The Matlab Language
Last updated on 2024-08-13 | Edit this page
Estimated time: 30 minutes
Overview
Questions
- What are the strengths and weaknesses of the Matlab language?
Objectives
- Understand the performance and parallelization characteristics of Matlab.
- Learn the practicality of using the Matlab compiler on HPC systems.
Programming in the Matlab Language
Matlab is a commercial programming language designed for broad use in science and mathematics. The obvious drawback of it being commercial software is that it costs money and has licensing restrictions when you use it. The more positive aspect is that it is professionally developed and maintained with lots of advanced science modules.

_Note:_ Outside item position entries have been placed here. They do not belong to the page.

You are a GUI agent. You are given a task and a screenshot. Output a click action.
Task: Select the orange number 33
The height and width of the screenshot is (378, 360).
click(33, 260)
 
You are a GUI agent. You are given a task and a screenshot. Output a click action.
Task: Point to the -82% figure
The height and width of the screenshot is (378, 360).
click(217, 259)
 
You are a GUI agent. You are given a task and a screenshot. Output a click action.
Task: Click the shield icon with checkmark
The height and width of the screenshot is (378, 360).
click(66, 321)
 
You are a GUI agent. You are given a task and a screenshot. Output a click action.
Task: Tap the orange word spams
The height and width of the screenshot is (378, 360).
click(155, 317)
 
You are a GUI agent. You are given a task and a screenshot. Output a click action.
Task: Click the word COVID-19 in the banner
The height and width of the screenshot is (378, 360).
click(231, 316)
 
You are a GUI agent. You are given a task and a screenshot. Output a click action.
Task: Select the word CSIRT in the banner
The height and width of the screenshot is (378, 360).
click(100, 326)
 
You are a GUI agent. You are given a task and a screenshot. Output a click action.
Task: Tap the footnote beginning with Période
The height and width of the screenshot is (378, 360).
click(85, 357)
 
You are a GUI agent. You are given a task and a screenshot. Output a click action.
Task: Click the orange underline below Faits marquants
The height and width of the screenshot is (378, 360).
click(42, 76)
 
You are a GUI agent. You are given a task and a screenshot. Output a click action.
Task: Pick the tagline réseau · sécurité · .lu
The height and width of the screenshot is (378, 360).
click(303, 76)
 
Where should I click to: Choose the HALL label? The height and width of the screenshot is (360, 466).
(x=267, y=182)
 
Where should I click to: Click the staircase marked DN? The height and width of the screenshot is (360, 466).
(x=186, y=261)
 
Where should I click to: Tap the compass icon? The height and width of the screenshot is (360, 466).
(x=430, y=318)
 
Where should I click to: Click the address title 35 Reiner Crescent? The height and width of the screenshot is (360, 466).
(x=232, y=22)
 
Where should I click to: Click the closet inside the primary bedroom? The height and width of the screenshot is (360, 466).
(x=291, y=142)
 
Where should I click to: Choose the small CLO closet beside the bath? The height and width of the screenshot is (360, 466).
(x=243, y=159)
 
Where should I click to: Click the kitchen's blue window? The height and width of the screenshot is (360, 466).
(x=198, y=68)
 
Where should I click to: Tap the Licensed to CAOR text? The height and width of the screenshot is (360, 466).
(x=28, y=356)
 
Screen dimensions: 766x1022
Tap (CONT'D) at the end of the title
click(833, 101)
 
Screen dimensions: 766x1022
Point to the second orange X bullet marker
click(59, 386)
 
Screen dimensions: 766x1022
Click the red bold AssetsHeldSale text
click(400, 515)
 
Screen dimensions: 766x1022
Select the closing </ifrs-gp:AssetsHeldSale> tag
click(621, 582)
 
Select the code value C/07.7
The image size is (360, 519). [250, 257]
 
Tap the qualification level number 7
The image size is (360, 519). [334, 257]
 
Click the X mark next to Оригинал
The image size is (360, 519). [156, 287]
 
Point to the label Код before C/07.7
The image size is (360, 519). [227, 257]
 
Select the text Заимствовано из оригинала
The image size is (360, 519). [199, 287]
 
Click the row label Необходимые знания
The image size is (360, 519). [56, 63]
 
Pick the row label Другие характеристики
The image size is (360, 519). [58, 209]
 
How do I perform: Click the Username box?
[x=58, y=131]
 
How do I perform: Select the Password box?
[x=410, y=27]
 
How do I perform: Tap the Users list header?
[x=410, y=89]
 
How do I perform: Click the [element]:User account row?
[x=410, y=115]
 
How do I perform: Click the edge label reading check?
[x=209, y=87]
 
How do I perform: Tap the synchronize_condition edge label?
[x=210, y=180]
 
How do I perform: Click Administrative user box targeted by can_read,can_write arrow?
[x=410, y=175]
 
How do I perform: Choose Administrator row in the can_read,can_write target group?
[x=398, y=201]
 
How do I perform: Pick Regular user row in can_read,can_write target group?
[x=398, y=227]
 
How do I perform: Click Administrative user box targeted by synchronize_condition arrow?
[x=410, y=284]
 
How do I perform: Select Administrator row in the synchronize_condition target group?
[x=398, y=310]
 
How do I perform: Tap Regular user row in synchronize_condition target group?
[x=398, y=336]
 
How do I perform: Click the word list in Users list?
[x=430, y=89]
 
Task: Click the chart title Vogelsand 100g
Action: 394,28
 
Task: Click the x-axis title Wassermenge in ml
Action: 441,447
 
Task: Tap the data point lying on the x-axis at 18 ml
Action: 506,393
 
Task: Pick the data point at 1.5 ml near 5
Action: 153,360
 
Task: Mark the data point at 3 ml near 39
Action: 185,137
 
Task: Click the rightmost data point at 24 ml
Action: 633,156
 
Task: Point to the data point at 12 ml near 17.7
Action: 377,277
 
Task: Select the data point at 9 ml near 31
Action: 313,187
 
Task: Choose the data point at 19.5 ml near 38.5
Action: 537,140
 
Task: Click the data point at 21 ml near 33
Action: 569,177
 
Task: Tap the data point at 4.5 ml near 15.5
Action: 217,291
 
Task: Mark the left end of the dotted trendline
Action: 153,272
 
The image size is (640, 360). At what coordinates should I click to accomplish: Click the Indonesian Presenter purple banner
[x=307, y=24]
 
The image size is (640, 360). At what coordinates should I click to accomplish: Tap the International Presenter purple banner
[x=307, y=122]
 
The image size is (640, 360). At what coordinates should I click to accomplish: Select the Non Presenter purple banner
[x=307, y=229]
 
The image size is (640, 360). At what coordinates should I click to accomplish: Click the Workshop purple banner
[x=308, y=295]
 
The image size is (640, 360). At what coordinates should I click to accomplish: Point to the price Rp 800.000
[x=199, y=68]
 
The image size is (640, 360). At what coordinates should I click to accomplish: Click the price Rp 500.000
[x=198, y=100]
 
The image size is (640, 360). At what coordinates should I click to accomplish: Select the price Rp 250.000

The core Matlab code is interpreted which limits its speed but there are lots of highly optimized and parallelized low level operations that often lead to very good performance. Users can also parallelize code manually using parfor loops which are easy to implement but difficult to make efficient. Many modules are also programmed to run on NVIDIA GPUs for acceleration.
There is a free language GNU Octave that runs much of raw Matlab code. Some of the more advanced features are not supported, but some like parallelization simply have a different format. Octave also has lots of user-contributed modules covering a broad range of science and mathematics.
Matlab Toolboxes
The Matlab core can be enhanced with a very wide variety of add-on toolboxes. Some are more generic while others are very specific to certain areas of science. Some of the more common ones include:
- Parallel Computing Toolbox
- Simulink - Simulation and Model-Based Design
- Statistics and Machine Learning
- Curve Fitting
- Control Systems
- Signal Processing
- Mapping
- System Identification
- Deep Learning
- DSP System
- Datafeed
- Financial
- Image Processing
- Text Analytics
- Predictive Maintenance
There are many domain-specific toolboxes that include Bioinformatics, Aerospace, Wavelets, and Econometrics to name a few.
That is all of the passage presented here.